_WORK INSTRUCTIONS_: Output exactly, and only, the stretch of lines beginning at the line with "Politique de confidentialité (133, 2504)" and ending at the last line of the listing below. Drop the pictures.

= = = = =

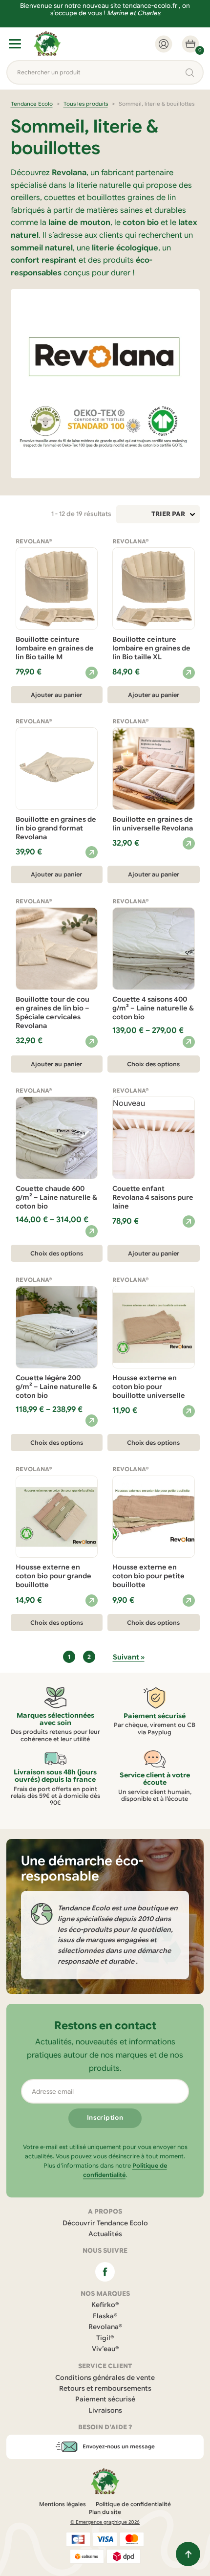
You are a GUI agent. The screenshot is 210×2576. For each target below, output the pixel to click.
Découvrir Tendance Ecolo (105, 2223)
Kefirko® (105, 2305)
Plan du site (105, 2512)
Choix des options (153, 1064)
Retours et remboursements (105, 2388)
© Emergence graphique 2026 (105, 2522)
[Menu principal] (14, 43)
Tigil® (105, 2338)
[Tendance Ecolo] (47, 44)
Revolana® (105, 2327)
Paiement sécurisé (105, 2399)
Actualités (105, 2234)
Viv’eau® (105, 2349)
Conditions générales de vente (105, 2378)
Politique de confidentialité (133, 2504)
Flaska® (105, 2316)
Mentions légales (62, 2504)
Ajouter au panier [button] (56, 694)
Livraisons (105, 2410)
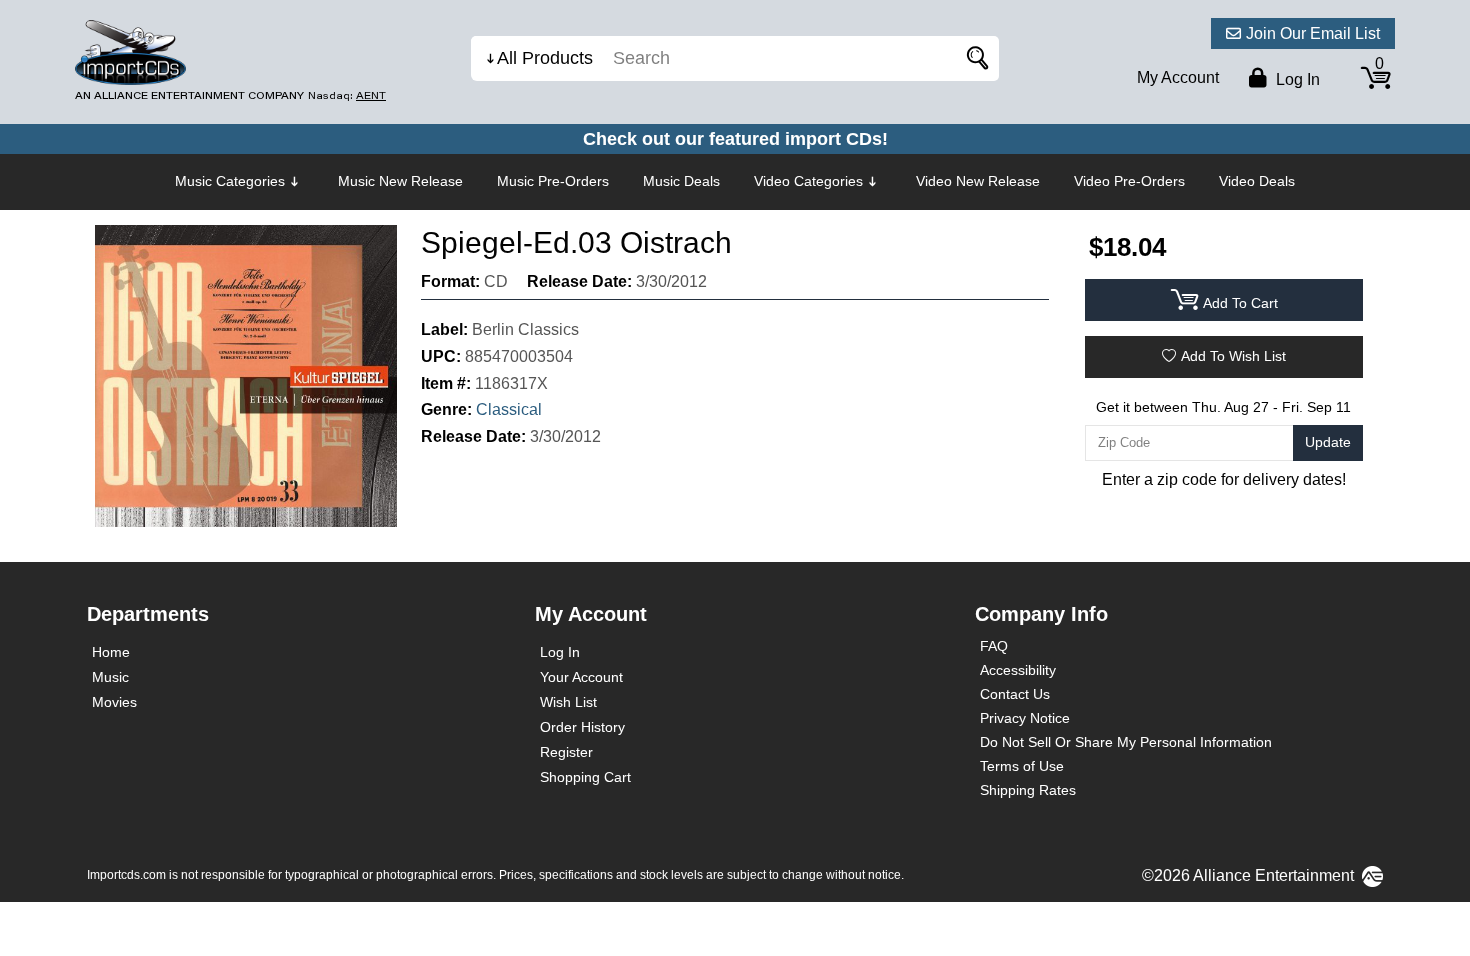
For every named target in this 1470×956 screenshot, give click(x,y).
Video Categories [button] (808, 181)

= = = = =

_REPLY_:
Politique de confidentialité (133, 2504)
Flaska® (105, 2316)
Mentions légales (62, 2504)
Ajouter au panier [button] (56, 694)
Livraisons (105, 2410)
For every named target in this 1470×956 screenshot, give click(x,y).
Video Categories [button] (808, 181)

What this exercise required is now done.